Рядом кто-то икотно всхлипывает. Аполлодор, забившись в угол, бьется лбом о каменную кладку; изо рта у него тянется нитка слюны. По коридору волочат что-то тяжелое – железный скрежет ввинчивается в череп. Мимо двери проносится стражник, на ходу справляя малую нужду в медный шлем.

Входит тюремщик, суетливый человечек с бегающими глазами и пятном жира на тунике. В руках у него грубая глиняная чаша. В ней булькает зеленоватая муть – сок цикуты, пахнущий болотом и конским навозом.

– Ну, философ, – сипит тюремщик, – давай, не задерживай. У меня смена кончается, а дома коза не доена.

Сократ берет чашу. Пальцы его не дрожат, но он долго и придирчиво разглядывает край сосуда, словно ища скол. Вокруг копошатся ученики – клубок тел, хитонов, спутанных волос. Кто-то лезет к нему лобызать руку, мешая, толкаясь локтями. Федон плачет, размазывая грязь по щекам, и этот звук смешивается с далеким лаем плешивой собаки во дворе.

Старик выпивает залпом. Горько. Он морщится, высовывает язык, делает несколько нелепых шагов по камере, шаркая пятками.

– Свело, – бормочет он, удивленно глядя на свои ноги. – Как ледком прихватило.

Он ложится. Вокруг нависают лица – потные, с воспаленными глазами, крупные поры кожи, небритые подбородки. Критон наклоняется так близко, что его горячее дыхание шевелит волоски в носу философа.

– Критон... – шепчет Сократ, и в его угасающем взгляде вспыхивает последняя, почти издевательская искра. – Асклепию петуха должны... Отдай, не забудь. Негоже богу задолжать, когда такая пирушка закончилась.

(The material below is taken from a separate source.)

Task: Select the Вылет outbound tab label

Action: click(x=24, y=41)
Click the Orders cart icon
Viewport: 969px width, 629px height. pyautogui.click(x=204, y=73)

Он затихает. По камере проносится сквозняк, колыша грязную тряпку, заменяющую занавеску. Снаружи слышно, как кто-то истошно хохочет и бьет палкой по пустому чану. Великая истина растворяется в чавканье шагов уходящего тюремщика и запахе мокрой глины.

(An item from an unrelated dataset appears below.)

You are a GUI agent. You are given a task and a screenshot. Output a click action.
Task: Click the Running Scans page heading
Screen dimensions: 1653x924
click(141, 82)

Публикация «Государства» Платона

Около 375 г. до н. э.

Момент, когда была сформулирована идея об идеальном обществе, управляемом философами. Попытка разума сконструировать совершенный мир, которая до сих пор будоражит умы политиков.

В Афинах стоит липкий, серый зной. Воздух густ от испарений нечистот, запаха жареной рыбы и прогорклого оливкового масла. Грязь на узких улочках напоминает густую кашу; в ней копошатся полуголые дети, собаки с ободранными боками и чьи-то забытые сандалии.

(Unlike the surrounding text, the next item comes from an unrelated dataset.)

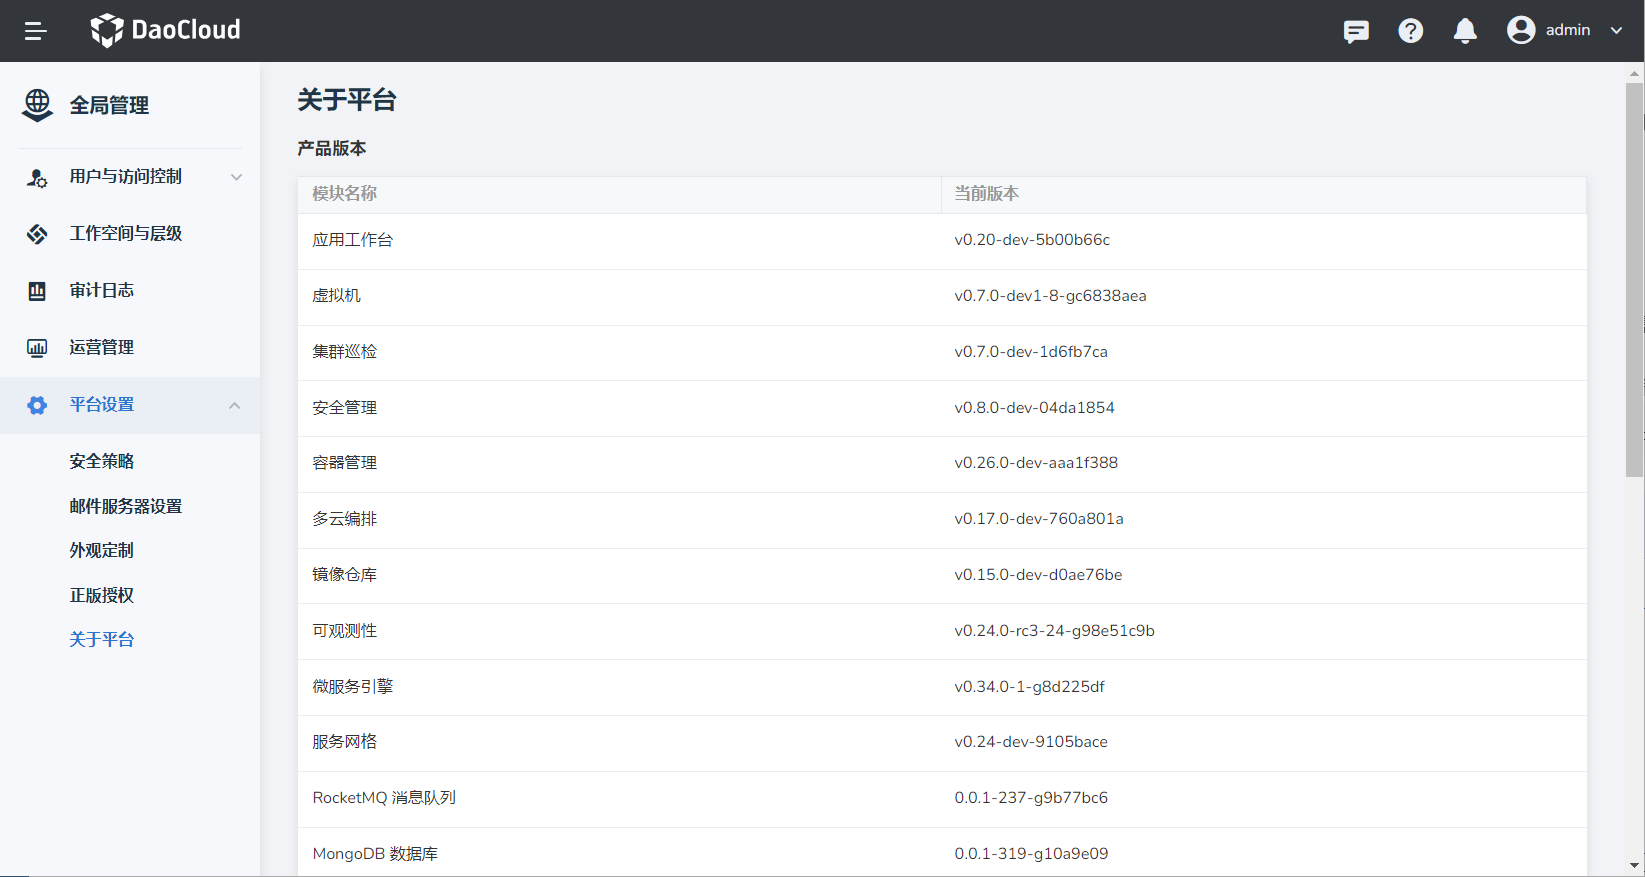Open 安全策略 in platform settings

Платон сидит в тени покосившегося портика. Он стар, кожа на его щеках висит серыми лоскутами, а от былой олимпийской мощи – тех широких плеч, что когда-то вжимали противников в песок Истмийских игр – осталось лишь воспоминание, костлявый каркас под засаленной туникой. В бороде застряла крошка засохшего сыра.

Перед ним на рассохшемся столе лежит свиток. Вокруг суета, лишенная смысла: какой-то раб с воем тащит тачку, груженную скользкими бычьими внутренностями; мимо строем проходят гоплиты, звеня ржавым железом и почесывая срамные места.

– Справедливость, – бормочет Платон, и из его рта вылетает жирная муха. – Это когда каждый грызет свою кость и не заглядывает в чужую миску.